May 4th, 9:30 am. Enter - Anesthesiologist.
"Helo, Judy! I'm Dr....I'll be putting you under this morning."
"Oh, so you're the important one huh?" I respond.
"Yep, that's me.- So how was your weekend?"
Next thing I know...
"Ms. Torres, I'm the nurse."
And that was it. A whole hour of my life lost - I had finally had the sinus surgery done. I had put it off for a small time. Recurring sinus infections had become too mainstream in my life, and its presence was NOT appreciated. As a singer, experiencing constant post nasal drip was not a good thing. After a false alarm when my primary doctor thought I had polyps in my sinuses, I finally went to see a specialist. The ENT, Dr. Jeffrey LeBenger, told me that once he did the surgery, cleared the clogged passages and straightened out the deviated septum, I would not only breathe better but no longer expererience the infections as much.
I stood up, and my friend, Brenda, assisted me. My only anxiety about having the surgery done was simple: How much pain would I be in? PLENTY! I can simply describe it as getting hit by a truck doing 90 mph, getting up and getting decked right on by a gorilla. As a result the nose lands flat in back of the skull and just when I"m seeing birds dancing around my brain, the ENT came along and sucked my nose back into place with a big vacuum cleaner.
My friend took care of me at her house for 4 days. She said, "I'll drop you off at my house and pick up your prescription. I may have been stunned into agony but I was well enough to communicate. And may we just take a moment of silence to honor those who invented these pain meds...I know people abuse them, but for those of us who are in that kind of pain, these medications keep us from jumping off a roof.

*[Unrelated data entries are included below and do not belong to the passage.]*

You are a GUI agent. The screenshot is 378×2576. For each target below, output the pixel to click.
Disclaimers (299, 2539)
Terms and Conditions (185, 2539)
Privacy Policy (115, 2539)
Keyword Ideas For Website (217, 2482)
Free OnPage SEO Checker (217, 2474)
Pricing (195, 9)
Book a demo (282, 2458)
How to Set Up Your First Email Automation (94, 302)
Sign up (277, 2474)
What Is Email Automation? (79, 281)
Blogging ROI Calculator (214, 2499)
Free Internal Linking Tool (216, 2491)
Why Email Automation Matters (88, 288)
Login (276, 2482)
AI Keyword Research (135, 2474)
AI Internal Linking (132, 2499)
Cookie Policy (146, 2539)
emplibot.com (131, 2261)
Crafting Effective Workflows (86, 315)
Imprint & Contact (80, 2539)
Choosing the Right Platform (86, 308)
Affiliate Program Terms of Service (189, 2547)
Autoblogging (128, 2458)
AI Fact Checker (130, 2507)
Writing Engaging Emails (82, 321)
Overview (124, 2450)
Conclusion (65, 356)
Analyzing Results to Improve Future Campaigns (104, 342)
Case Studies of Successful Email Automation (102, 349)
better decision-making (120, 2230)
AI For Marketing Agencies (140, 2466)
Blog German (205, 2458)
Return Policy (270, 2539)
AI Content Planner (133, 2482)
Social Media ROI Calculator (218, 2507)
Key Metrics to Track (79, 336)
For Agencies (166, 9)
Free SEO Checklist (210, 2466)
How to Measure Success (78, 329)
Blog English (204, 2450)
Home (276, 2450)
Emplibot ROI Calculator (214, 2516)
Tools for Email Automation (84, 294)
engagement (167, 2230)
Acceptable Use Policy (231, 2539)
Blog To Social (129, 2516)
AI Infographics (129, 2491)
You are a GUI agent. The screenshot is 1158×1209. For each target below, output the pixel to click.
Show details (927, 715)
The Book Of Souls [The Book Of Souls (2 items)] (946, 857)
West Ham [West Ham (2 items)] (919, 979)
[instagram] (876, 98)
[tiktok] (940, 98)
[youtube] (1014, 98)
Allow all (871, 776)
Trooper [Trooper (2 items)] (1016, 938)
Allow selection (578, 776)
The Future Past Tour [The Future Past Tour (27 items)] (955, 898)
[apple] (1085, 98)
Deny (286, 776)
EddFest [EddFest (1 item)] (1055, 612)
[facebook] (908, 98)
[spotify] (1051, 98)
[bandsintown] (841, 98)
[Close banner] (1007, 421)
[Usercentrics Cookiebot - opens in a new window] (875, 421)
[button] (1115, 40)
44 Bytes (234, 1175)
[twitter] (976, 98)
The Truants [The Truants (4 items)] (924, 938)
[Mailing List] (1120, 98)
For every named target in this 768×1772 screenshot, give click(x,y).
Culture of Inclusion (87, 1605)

"Um, Brenda?...can we just go get the drugs? NOW??" And she was a GREAT nurse to me the entrire time. If it weren't for her, I wouldn't have known what to expect and would have been far more scared with all the sensations I felt. What did I have to deal with? Drainage, blood, pain., the inability to breathe through my nose...sleeping on my back which I've never been able to do, pain in the throat, nose, head, teeth...I didn't know the nose could throb that way. I lost my sense of smell, my sense of taste...oh I missed that the most.

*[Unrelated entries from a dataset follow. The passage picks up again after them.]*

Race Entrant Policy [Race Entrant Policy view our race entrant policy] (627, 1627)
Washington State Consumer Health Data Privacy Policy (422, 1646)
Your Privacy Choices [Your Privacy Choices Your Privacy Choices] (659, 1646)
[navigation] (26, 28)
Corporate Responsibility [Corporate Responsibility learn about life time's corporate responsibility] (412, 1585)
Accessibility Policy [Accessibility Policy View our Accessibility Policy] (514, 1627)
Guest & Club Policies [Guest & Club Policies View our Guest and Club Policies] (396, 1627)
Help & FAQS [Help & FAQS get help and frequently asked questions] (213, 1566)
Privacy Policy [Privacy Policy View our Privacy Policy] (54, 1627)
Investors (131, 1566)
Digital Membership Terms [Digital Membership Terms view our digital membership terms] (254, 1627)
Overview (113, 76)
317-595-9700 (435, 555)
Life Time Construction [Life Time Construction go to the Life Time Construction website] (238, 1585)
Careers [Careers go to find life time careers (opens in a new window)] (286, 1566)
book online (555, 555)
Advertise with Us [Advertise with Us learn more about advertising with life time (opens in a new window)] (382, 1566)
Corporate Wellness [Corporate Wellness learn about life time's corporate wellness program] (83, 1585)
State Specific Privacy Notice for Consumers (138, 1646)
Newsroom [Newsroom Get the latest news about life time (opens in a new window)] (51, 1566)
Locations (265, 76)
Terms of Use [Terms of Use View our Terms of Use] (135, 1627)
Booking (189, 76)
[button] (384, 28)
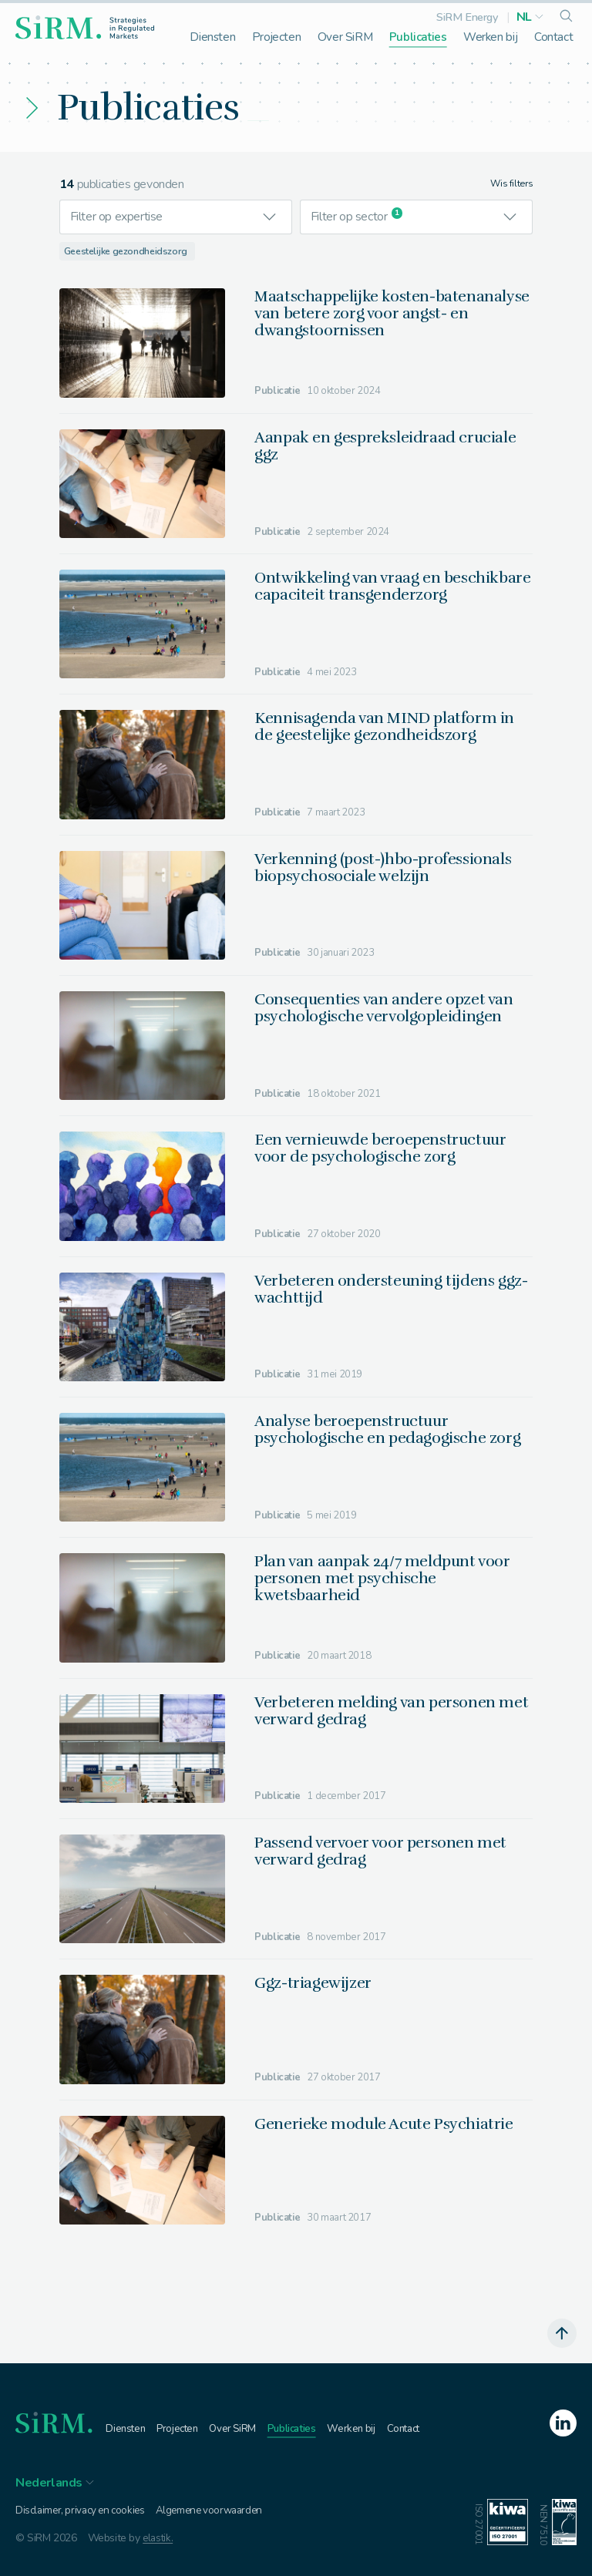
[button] (530, 17)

My whole life was literally put on hold recovering from this....no shows, I canceled meetings, songwriting sessions...I watched way too much tv. But hey, sometimes you just have to submit and acknkowledge that healing is first priority. So after Brenda's house, I went to see Mom, who helped me through the rest of it. I'm still not out of the woods yet, but I can now smell again. I miss my cats,Sedona and Frenchie...but I had to give them away as I have not been home enough and to be honest, I was secretly wondering if I was allergic to them too - another reason for the sinus infections? Hm...don't know.
The lessson here was to learn that without your health, you can't really live life to the fullest. You sometimes have to submit to doing nothing...and it can be okay to do that. Appreciate your senses...every single one of them...it is one of beauties of being a human being...to smell flowers, coffee brewing, the smell of garlic oin a pan with olive oil...to taste the soup or to be able to discern whether you're eating cheese or chicken...these are the simple joys of life. And I love them all!!! Once I am 100% I intend to smell the heck out of everything, write more songs, sing louder, walk more, dance more, laugh more and begin to take even better care of this wonderful machine the Good Lord Gave me called: my body.!!!